◆ WHAT IS NEEDED: Beginning at the top of the entries below, retype each line exactly until the line containing "Azure (151, 1355)" has been written out; include no pictures and no later lines.

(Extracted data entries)
_ _ _ _ _ _ _

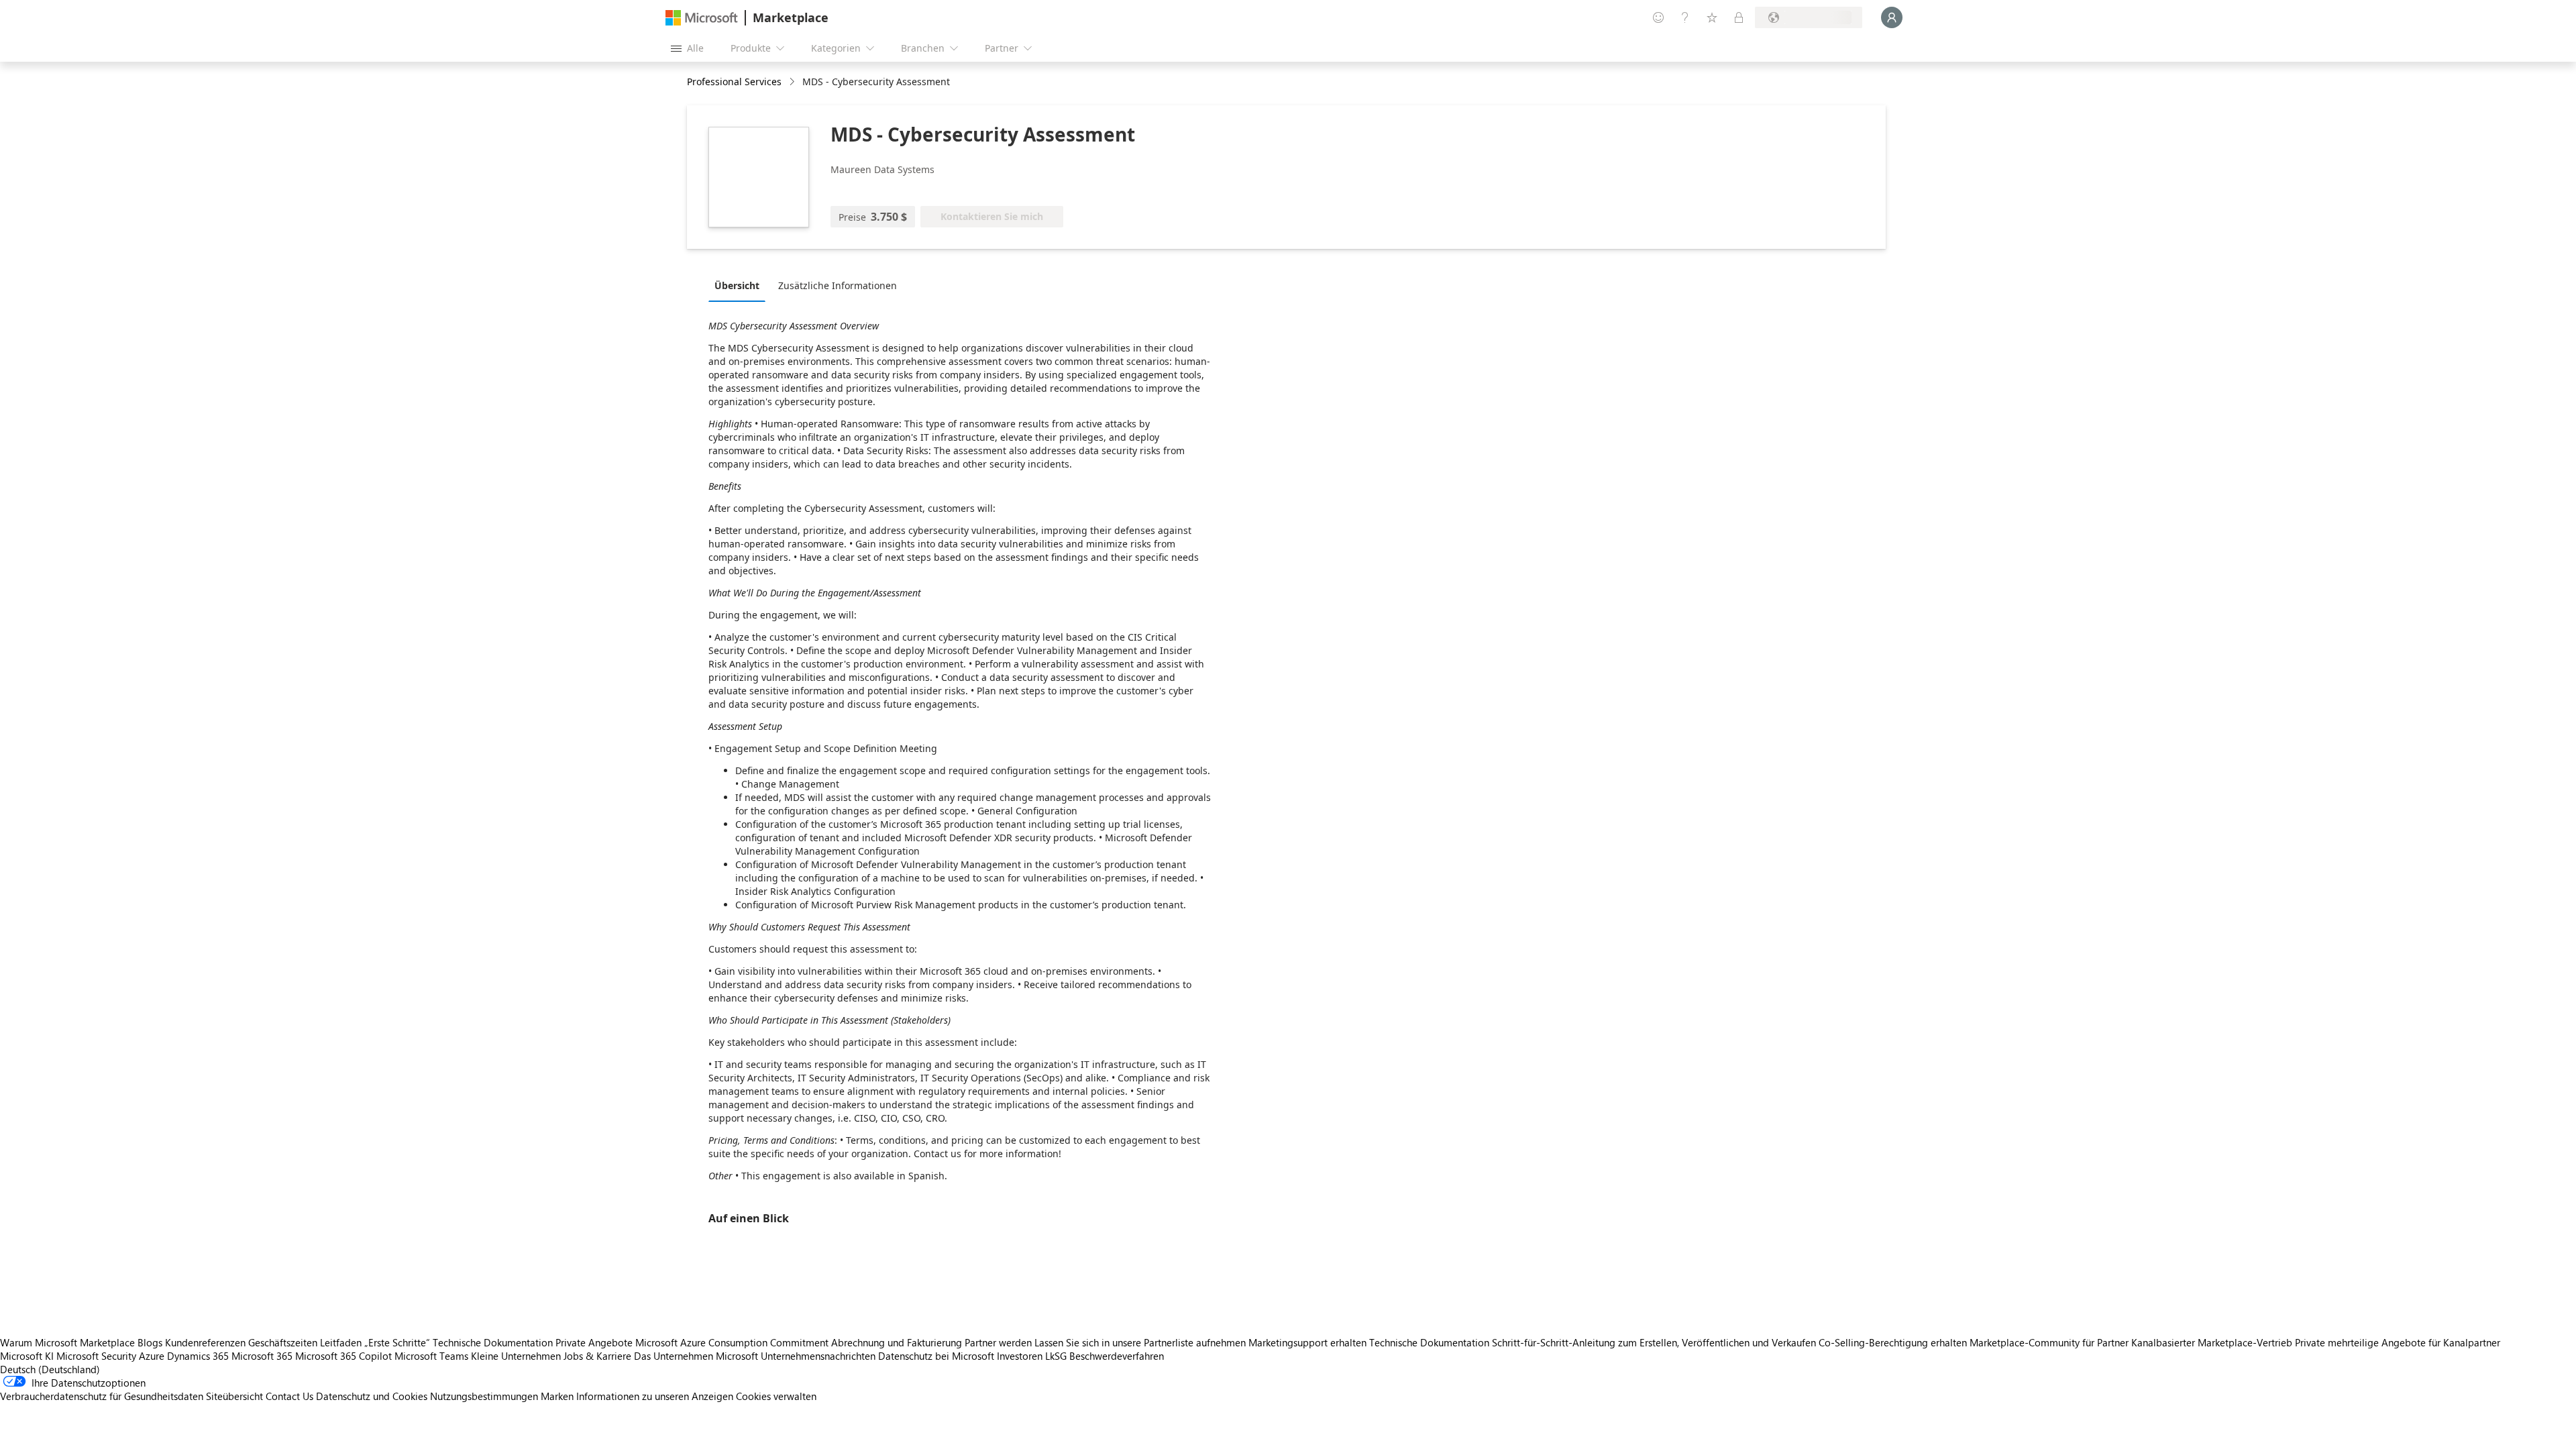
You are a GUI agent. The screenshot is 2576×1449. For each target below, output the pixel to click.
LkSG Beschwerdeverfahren (1104, 1355)
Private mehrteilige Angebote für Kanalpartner (2397, 1342)
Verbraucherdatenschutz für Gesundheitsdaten (101, 1396)
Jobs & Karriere (597, 1355)
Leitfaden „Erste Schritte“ (375, 1342)
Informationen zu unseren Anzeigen (654, 1396)
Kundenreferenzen (205, 1342)
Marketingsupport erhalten (1307, 1342)
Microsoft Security (96, 1355)
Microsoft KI (27, 1355)
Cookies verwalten (776, 1396)
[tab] (740, 285)
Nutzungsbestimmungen (484, 1396)
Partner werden (998, 1342)
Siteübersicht (234, 1396)
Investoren (1019, 1355)
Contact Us (289, 1396)
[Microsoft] (701, 17)
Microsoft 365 (261, 1355)
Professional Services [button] (734, 81)
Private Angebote (594, 1342)
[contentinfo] (793, 82)
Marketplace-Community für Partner (2049, 1342)
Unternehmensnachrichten (818, 1355)
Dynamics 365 (198, 1355)
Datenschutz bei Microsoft (936, 1355)
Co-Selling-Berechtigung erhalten (1893, 1342)
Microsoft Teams (431, 1355)
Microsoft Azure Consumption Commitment (733, 1342)
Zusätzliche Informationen (837, 285)
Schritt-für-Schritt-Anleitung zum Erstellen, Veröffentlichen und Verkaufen (1654, 1342)
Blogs (150, 1342)
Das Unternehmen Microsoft (696, 1355)
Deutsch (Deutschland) (50, 1369)
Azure (151, 1355)
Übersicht (736, 285)
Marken (557, 1396)
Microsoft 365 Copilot (343, 1355)
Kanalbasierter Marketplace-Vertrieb (2211, 1342)
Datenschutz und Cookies (371, 1396)
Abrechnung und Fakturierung (896, 1342)
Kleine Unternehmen (516, 1355)
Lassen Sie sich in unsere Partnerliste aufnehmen (1140, 1342)
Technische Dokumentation (493, 1342)
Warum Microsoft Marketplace (67, 1342)
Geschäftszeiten (282, 1342)
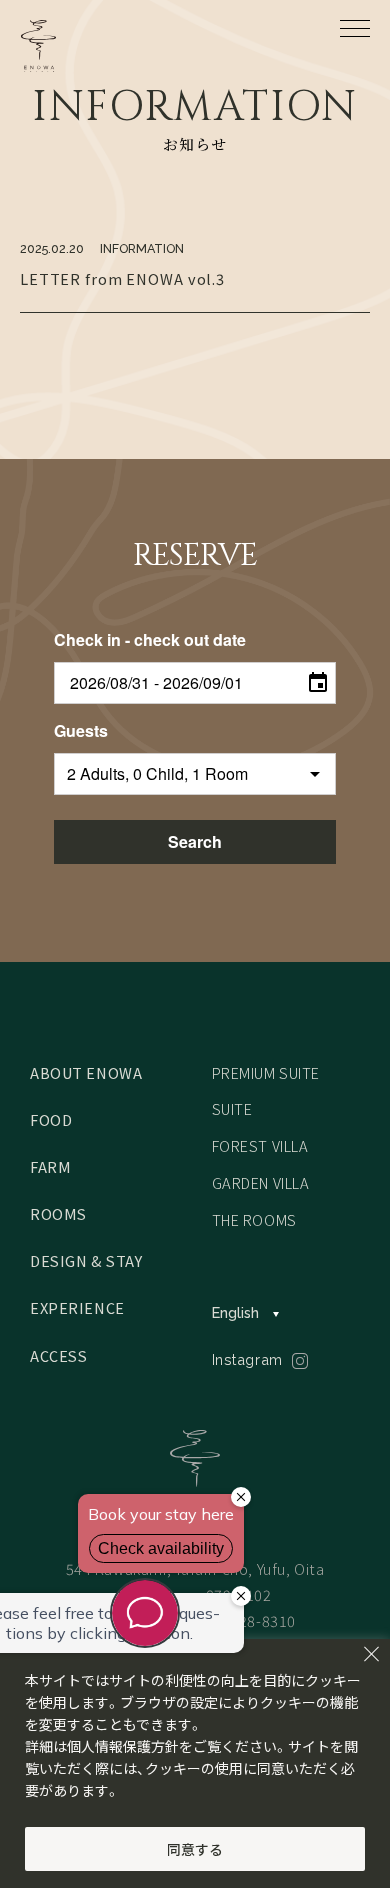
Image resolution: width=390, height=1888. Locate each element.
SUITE (232, 1108)
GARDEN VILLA (261, 1182)
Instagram (247, 1359)
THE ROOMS (254, 1219)
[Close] (371, 1654)
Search (195, 841)
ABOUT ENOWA (86, 1072)
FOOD (51, 1119)
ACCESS (59, 1355)
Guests (81, 730)
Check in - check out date (150, 639)
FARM (50, 1166)
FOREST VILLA (260, 1145)
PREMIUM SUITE (266, 1072)
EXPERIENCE (77, 1307)
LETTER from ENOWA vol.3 (122, 278)
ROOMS (58, 1213)
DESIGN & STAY (86, 1260)
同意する (195, 1849)
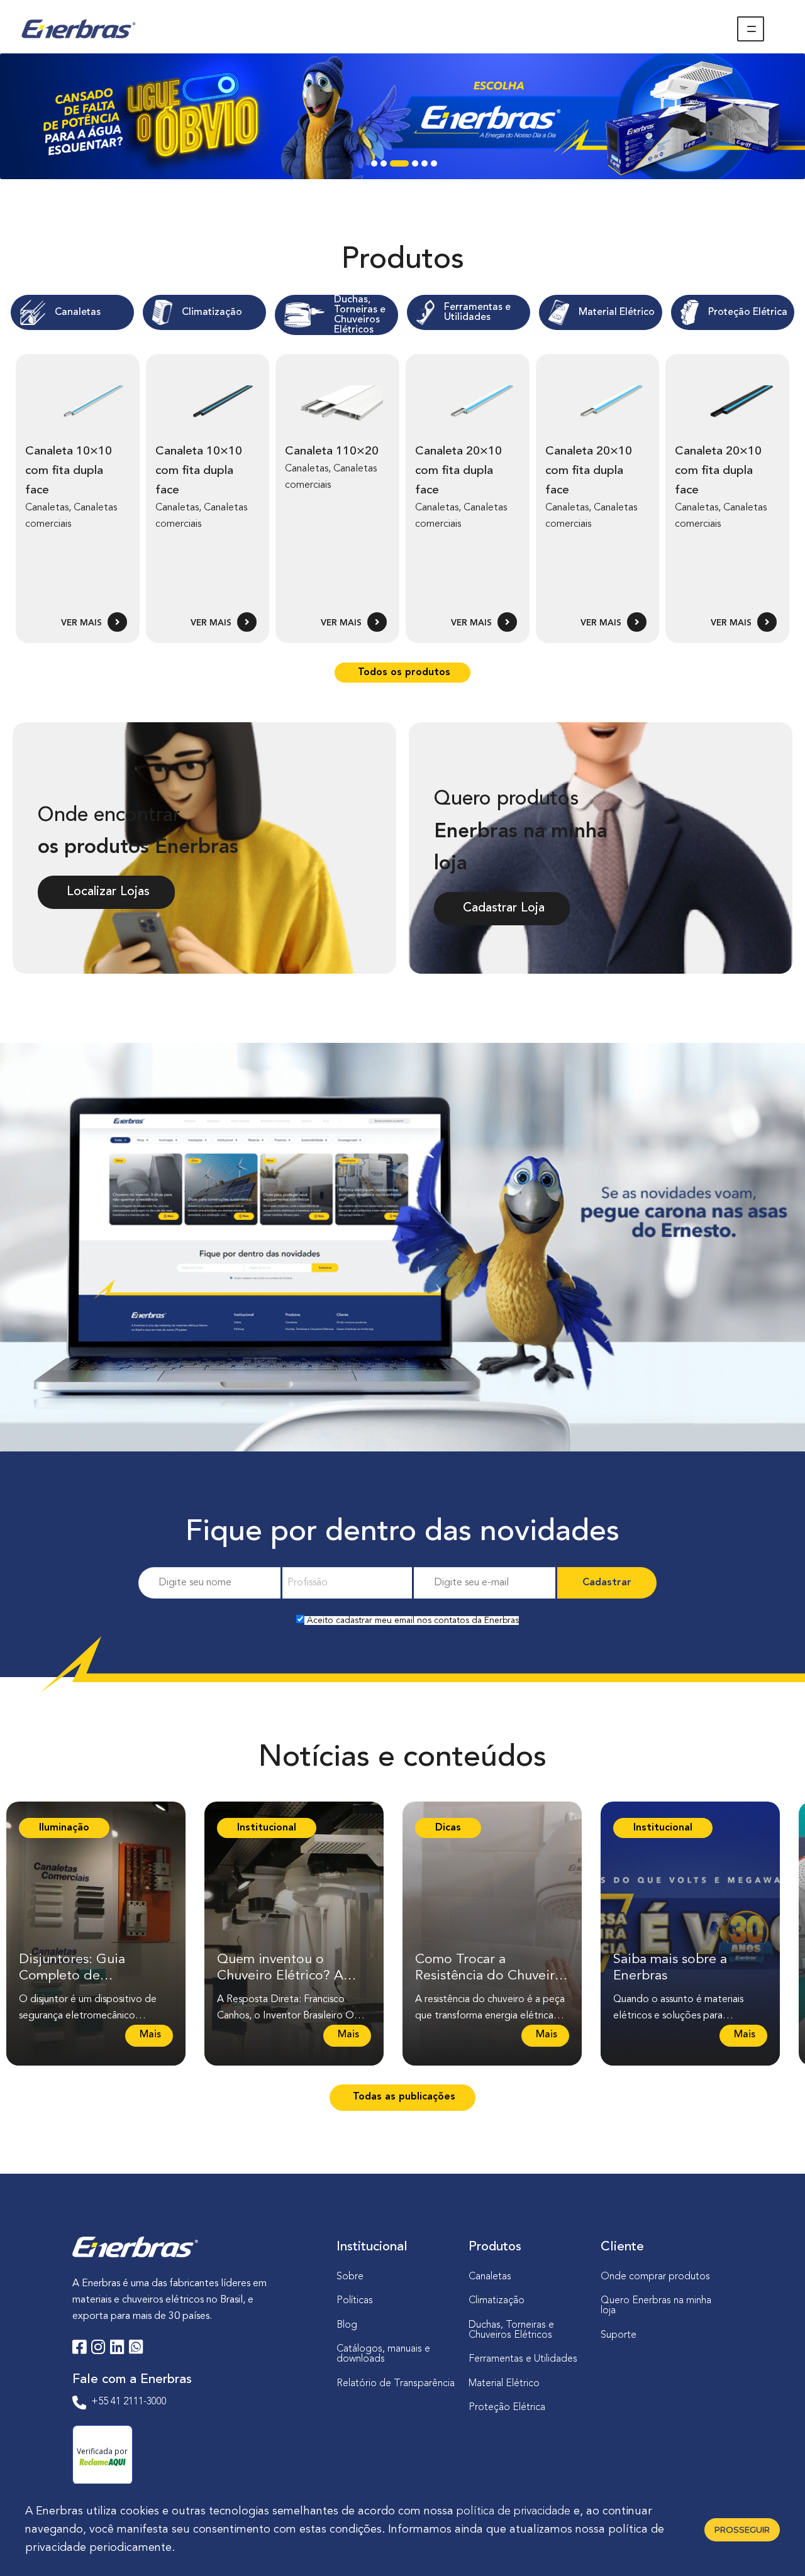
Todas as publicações (402, 2097)
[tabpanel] (402, 116)
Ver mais (82, 623)
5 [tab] (424, 166)
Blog (346, 2325)
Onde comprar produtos (655, 2277)
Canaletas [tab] (78, 312)
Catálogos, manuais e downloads (383, 2354)
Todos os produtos (402, 673)
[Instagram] (98, 2349)
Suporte (618, 2335)
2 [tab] (383, 166)
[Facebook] (79, 2349)
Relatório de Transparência (395, 2384)
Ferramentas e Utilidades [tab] (477, 312)
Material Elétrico (504, 2384)
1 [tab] (374, 166)
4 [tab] (405, 166)
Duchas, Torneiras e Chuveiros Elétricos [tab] (360, 315)
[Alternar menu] (750, 28)
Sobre (350, 2277)
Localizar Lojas (106, 892)
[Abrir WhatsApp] (773, 2544)
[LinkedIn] (117, 2349)
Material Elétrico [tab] (617, 312)
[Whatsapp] (136, 2349)
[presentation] (72, 312)
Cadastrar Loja (502, 908)
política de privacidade (513, 2511)
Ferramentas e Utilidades (523, 2359)
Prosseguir (742, 2529)
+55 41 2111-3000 (129, 2402)
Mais (148, 2038)
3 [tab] (393, 166)
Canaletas (490, 2277)
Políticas (354, 2301)
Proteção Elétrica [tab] (747, 312)
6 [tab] (434, 166)
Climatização (497, 2301)
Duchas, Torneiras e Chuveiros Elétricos (511, 2330)
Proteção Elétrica (507, 2408)
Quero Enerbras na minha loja (656, 2306)
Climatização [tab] (212, 312)
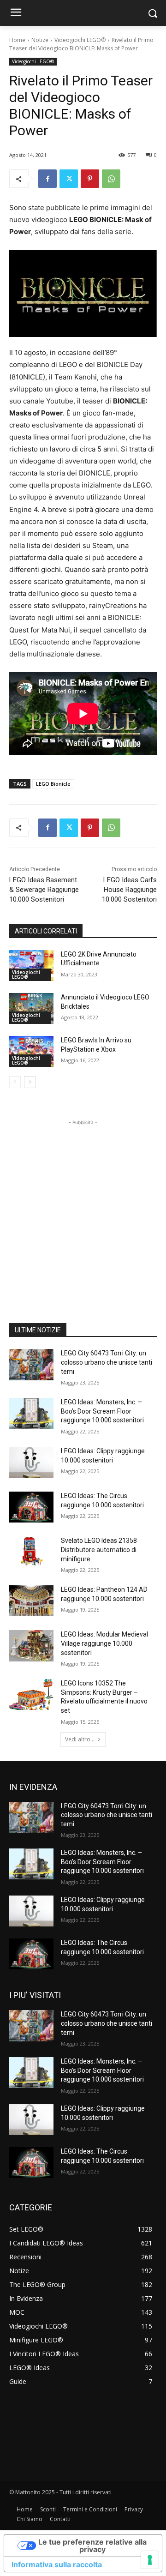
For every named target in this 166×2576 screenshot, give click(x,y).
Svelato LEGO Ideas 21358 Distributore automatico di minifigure (99, 1549)
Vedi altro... (80, 1739)
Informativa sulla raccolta (57, 2564)
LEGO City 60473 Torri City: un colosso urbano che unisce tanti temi (106, 1362)
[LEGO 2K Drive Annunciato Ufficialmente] (31, 965)
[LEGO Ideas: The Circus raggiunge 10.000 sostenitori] (31, 1507)
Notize (39, 40)
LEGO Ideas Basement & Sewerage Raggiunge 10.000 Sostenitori (44, 889)
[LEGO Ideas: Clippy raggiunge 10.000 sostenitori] (31, 1462)
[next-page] (30, 1082)
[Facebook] (47, 178)
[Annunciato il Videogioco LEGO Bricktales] (31, 1008)
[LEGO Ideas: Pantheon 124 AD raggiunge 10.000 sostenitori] (31, 1600)
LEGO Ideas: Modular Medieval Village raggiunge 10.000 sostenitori (104, 1643)
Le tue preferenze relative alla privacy (92, 2545)
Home (17, 40)
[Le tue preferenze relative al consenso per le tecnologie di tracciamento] (150, 2560)
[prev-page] (15, 1082)
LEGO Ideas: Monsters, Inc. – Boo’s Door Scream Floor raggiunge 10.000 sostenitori (102, 1411)
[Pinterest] (90, 178)
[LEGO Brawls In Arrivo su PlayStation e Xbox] (31, 1051)
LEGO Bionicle (53, 783)
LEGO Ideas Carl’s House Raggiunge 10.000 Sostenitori (129, 889)
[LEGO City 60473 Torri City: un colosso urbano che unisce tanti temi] (31, 1364)
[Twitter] (68, 178)
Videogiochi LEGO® (80, 40)
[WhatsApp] (111, 178)
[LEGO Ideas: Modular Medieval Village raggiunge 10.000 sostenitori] (31, 1645)
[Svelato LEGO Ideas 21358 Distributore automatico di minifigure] (31, 1551)
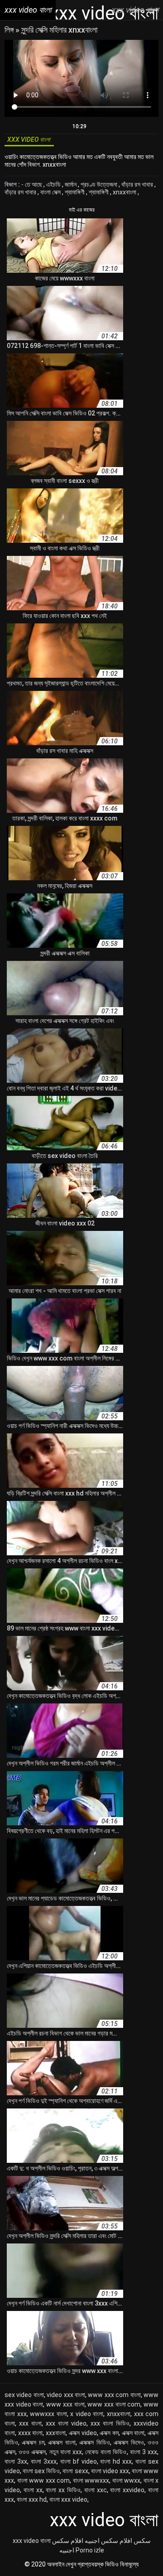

_ _ _ _ _ _ _

◆ TASK RESPONSE:
You are a GUI agent. The screenshot is 2576×1449. For each target below, output the pixel to click.
LkSG Beschwerdeverfahren (1104, 1355)
Private mehrteilige Angebote für Kanalpartner (2397, 1342)
Verbraucherdatenschutz für Gesundheitsdaten (101, 1396)
Jobs & Karriere (597, 1355)
Leitfaden „Erste Schritte“ (375, 1342)
Informationen zu unseren Anzeigen (654, 1396)
Kundenreferenzen (205, 1342)
Marketingsupport erhalten (1307, 1342)
Microsoft Security (96, 1355)
Microsoft KI (27, 1355)
Cookies verwalten (776, 1396)
[tab] (740, 285)
Nutzungsbestimmungen (484, 1396)
Partner werden (998, 1342)
Siteübersicht (234, 1396)
Investoren (1019, 1355)
Contact Us (289, 1396)
[Microsoft] (701, 17)
Microsoft 365 (261, 1355)
Professional Services [button] (734, 81)
Private Angebote (594, 1342)
[contentinfo] (793, 82)
Marketplace-Community für Partner (2049, 1342)
Unternehmensnachrichten (818, 1355)
Dynamics 365 (198, 1355)
Datenschutz bei Microsoft (936, 1355)
Co-Selling-Berechtigung erhalten (1893, 1342)
Microsoft Teams (431, 1355)
Microsoft Azure Consumption Commitment (733, 1342)
Zusätzliche Informationen (837, 285)
Schritt-für-Schritt-Anleitung zum Erstellen, Veröffentlichen und Verkaufen (1654, 1342)
Blogs (150, 1342)
Das Unternehmen Microsoft (696, 1355)
Deutsch (Deutschland) (50, 1369)
Azure (151, 1355)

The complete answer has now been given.